### WHAT TO WORK ON
[1] Using the article on West Kelowna's infrastructure funding, explain in one to three sentences why the municipality asked the B.C. government for a policy making non-aboriginal residents on First Nation lands pay for hospital capital projects.
[2] According to the article on West Kelowna's infrastructure funding, how much did the municipality request for road improvements?
[3] Copy out the part of the article on West Kelowna's infrastructure funding from "Findlater did express" to "on non-native land.".

### PASSAGE PROVIDED
Start of Block

West Kelowna lacks infrastructure funding: council
Updated: October 02, 2009 12:55 PM
Let the lobbying begin.
West Kelowna council is asking government to reconsider its decision to leave the municipality out of last week’s final round of provincial economic stimulus funding.
Mayor Doug Findlater said West Kelowna cannot simply let the matter die quietly. Council and staff used a meeting with Minister of Transportation and Infrastructure Shirley Bond, during the Union of B.C. Municipalities Convention in Vancouver this week, to ask the B.C. government to reconsider two requests.
One was a $6 million application for a second round of sewer expansion. West Kelowna was already given $6 million, during the B.C. government’s first round of hand outs, for sewer work now underway.
The new municipality also wanted $1.5 million for various road improvements, said Findlater.
“We want them to take another look and ask if they can see their way to helping us out,” stated Findlater. “So yes, an appeal is out there, although I don’t know what the odds of (success) are.”
Findlater did express thanks, however, for the government’s commitment to fund a $7.8 million expansion of the Westside waste water treatment plant.
“That’s great value to our taxpayer. It shakes down to $5.5 million from the federal and provincial governments,” commented Findlater.
“That is also a critical piece of infrastructure.” Depending on growth rates, the capacity of the current plant will be exceeded in 18 months to 48 months, said Findlater.
The plant serves West Kelowna, Westbank First Nation and Peachland.
Aside from infrastructure funding, the municipality also met with Aboriginal Relations and Reconciliation Minister George Abbott, asking that the B.C. government create a policy that would force non-aboriginal residents who live on First Nation lands to pay for capital improvement projects to hospitals on non-native land.
Currently, more than 8,000 non-native residents living on the Westbank First Nation’s two Westside reserves are contributing nothing to expansion at Kelowna General Hospital.
Yet, they will use the facilities once completed. The same situation would apply to any health centre built in West Kelowna in the future.
By contrast, residents living elsewhere in the Central Okanagan are paying 40 per cent of those capital costs, while the province is picking up the other 60 per cent.

End of Block

### DATA EXTRACT
Start of Block

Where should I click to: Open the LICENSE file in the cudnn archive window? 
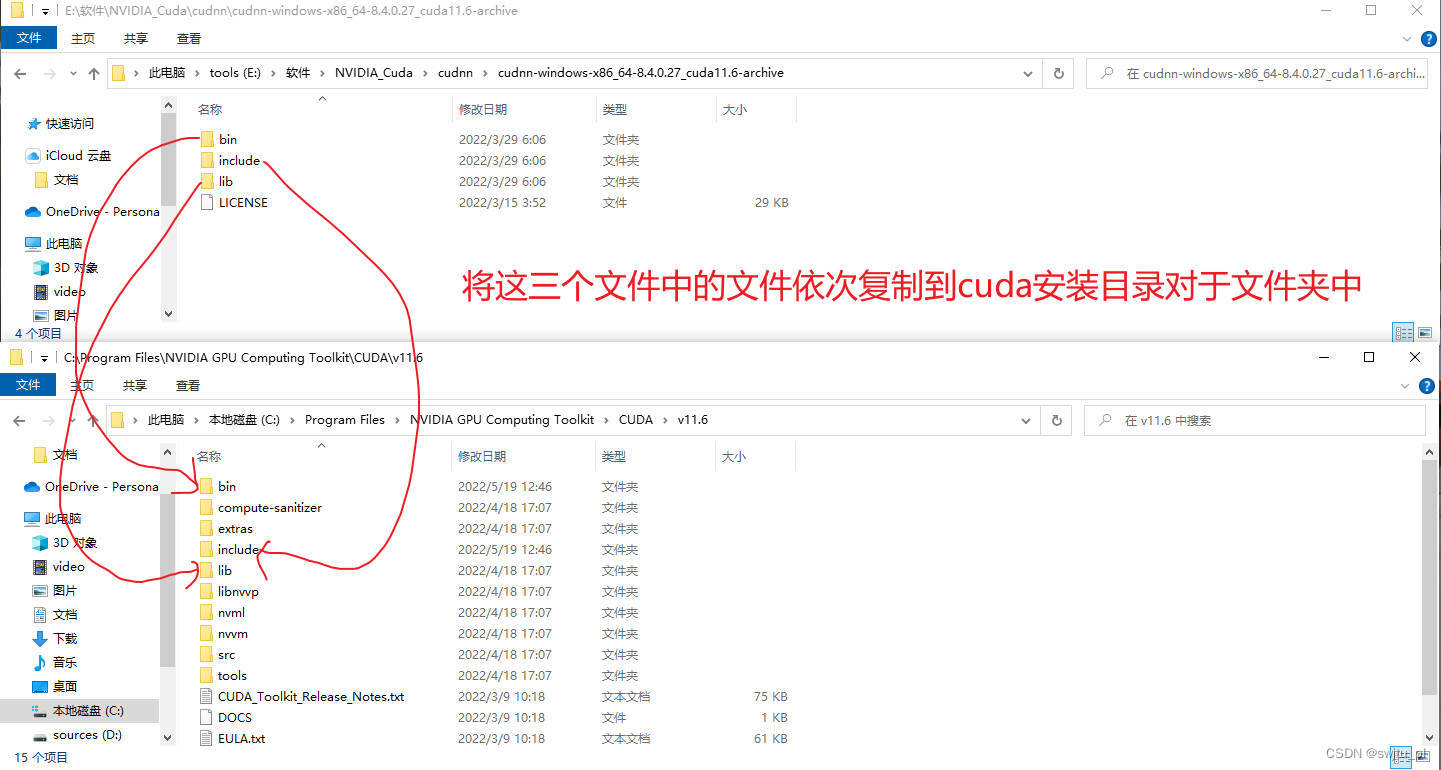241,202
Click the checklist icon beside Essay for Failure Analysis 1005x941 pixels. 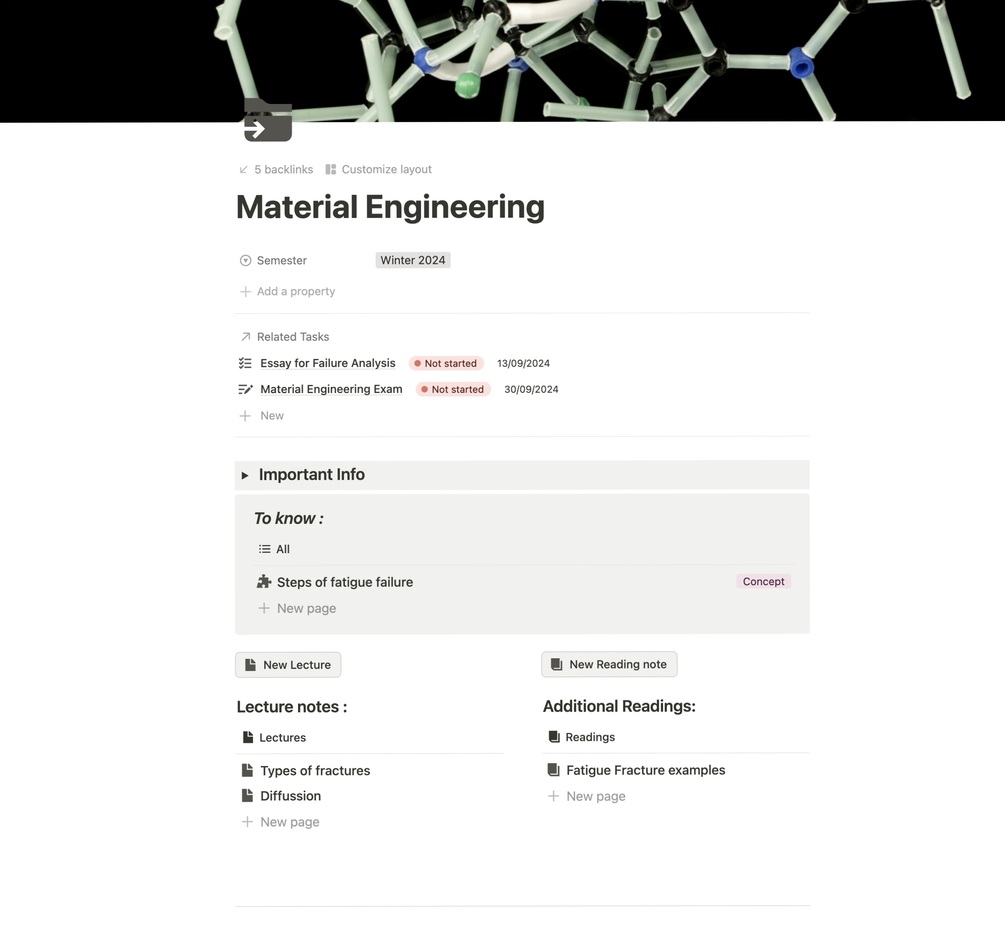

End of Block

### SOLUTIONS TO THE TASKS
[1] More than 8,000 non-native residents on the Westbank First Nation's two Westside reserves contribute nothing to the Kelowna General Hospital expansion, yet they will use the facilities once they are completed. Residents elsewhere in the Central Okanagan pay 40 per cent of those capital costs, and the same situation would apply to any future health centre in West Kelowna.

[2] $1.5 million.

[3]
Findlater did express thanks, however, for the government’s commitment to fund a $7.8 million expansion of the Westside waste water treatment plant.
“That’s great value to our taxpayer. It shakes down to $5.5 million from the federal and provincial governments,” commented Findlater.
“That is also a critical piece of infrastructure.” Depending on growth rates, the capacity of the current plant will be exceeded in 18 months to 48 months, said Findlater.
The plant serves West Kelowna, Westbank First Nation and Peachland.
Aside from infrastructure funding, the municipality also met with Aboriginal Relations and Reconciliation Minister George Abbott, asking that the B.C. government create a policy that would force non-aboriginal residents who live on First Nation lands to pay for capital improvement projects to hospitals on non-native land.